Start of PASSAGE GIVEN

NAS technology is not all that new. Several vendors have been selling this technology for several years, and others have announced offerings that are in the works. However, the recent hype about storage area networks (SANs) seems to have also generated interest in NAS. SANs and NAS are often confused. In a nutshell, NAS is the implementation of a disk block protocol (e.g., SCSI) over a common network protocol, such as TCP/IP. Some implementations actually use common network file access protocols such as NFS. You might be familiar with Network Appliance’s Filer, an NAS product that lets servers access their storage over a LAN connection. Essentially, the Filer device is a storage cabinet with an embedded processor and a "lite" OS that exposes disk units to network-based clients (which are usually servers themselves). Clients that access NAS-based storage must also run some sort of redirector or client software that lets the OS see the NAS-based disk as locally attached storage. From this point, the application simply accesses NAS-based storage as if it were local to the server. The downside of NAS-based storage is that the data transfer burden is shifted from the storage bus (SCSI, fibre channel) to the network, and the overhead of the underlying transport protocol is added to storage data transfer.

End of PASSAGE GIVEN
Start of INFORMATION SUPPLIED

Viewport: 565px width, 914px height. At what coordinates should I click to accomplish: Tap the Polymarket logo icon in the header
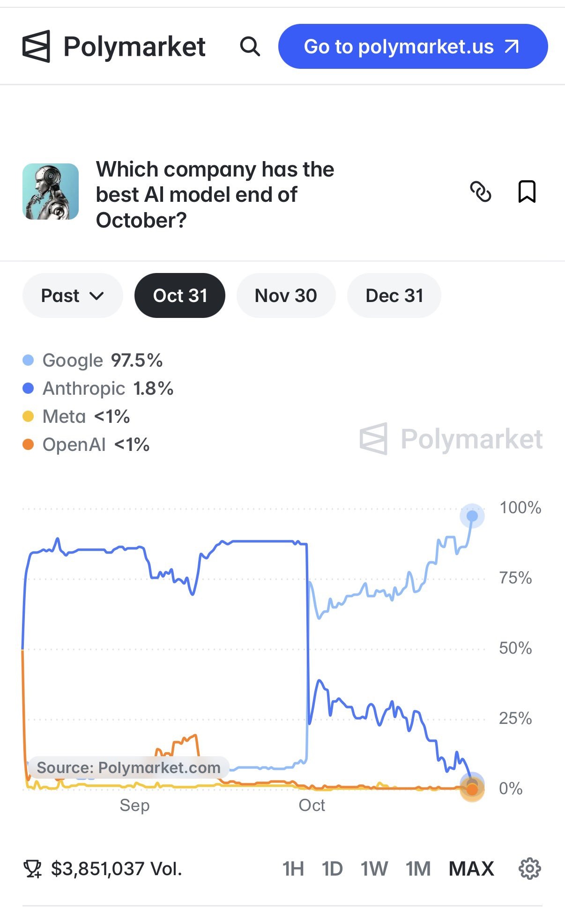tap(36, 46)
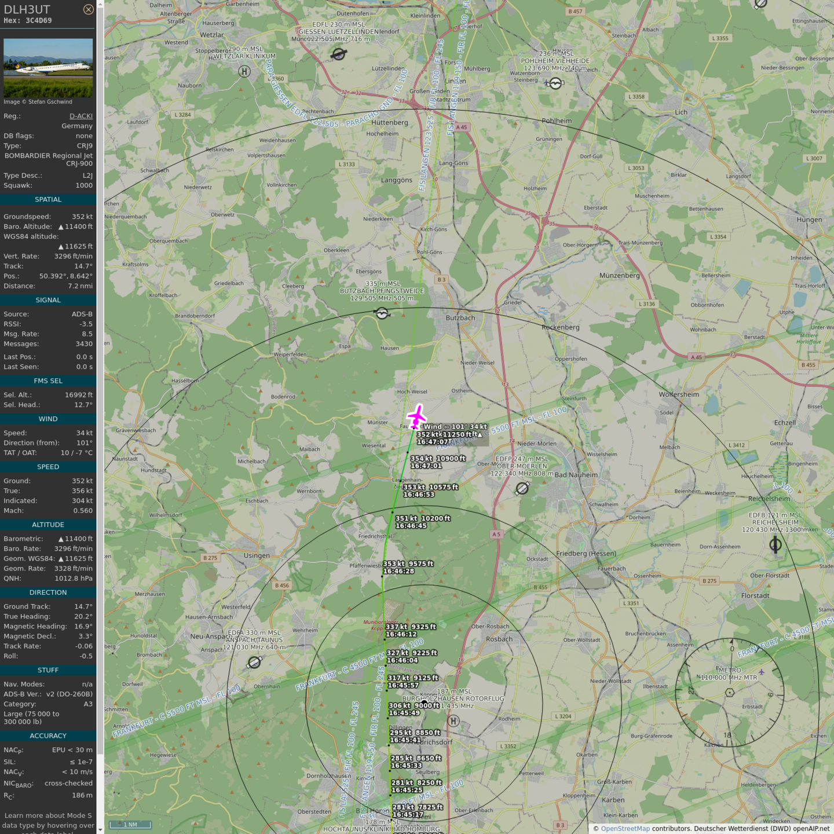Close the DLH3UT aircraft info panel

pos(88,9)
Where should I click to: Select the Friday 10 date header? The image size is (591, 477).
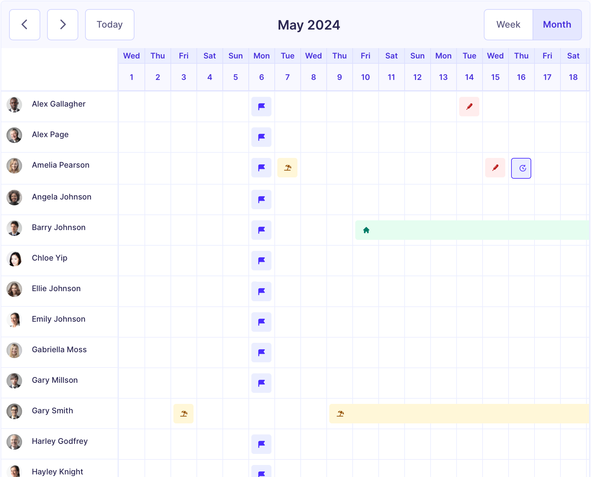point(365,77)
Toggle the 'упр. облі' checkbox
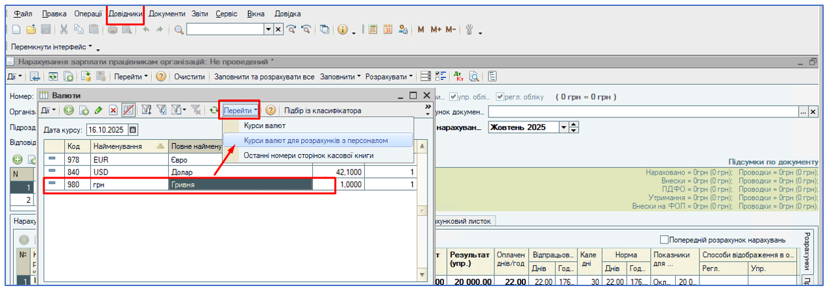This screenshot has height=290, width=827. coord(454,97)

End of INFORMATION SUPPLIED

Please continue the passage on NAS storage, picking up right after its final sentence.

Although effective for applications such as file serving and excellent in terms of centralized management or backup and restore, NAS presents some potential pitfalls for applications such as Exchange Server. Implementing a disk protocol over IP and a dedicated LAN is relatively effective for a file server, but SCSI over IP can’t deliver the high I/Os per second that Exchange Server demands when supporting large user loads. Because disk I/O is the key to Exchange Server performance, Microsoft officially does NOT support NAS with Exchange Server. However, many organizations use NAS for their Exchange deployments and are quite satisfied. These organizations usually tout the great management, heterogeneous host support, and disaster recovery capabilities that NAS can bring to Exchange environments.

For centralized Exchange deployments supporting small user populations (500 users or less), NAS can be a worthwhile alternative to direct or SAN-based storage. However, if you're concerned about performance for servers with large populations, or if the fact that Microsoft doesn't support NAS with Exchange is important to you, stick to a SAN-based alternative for your future storage needs.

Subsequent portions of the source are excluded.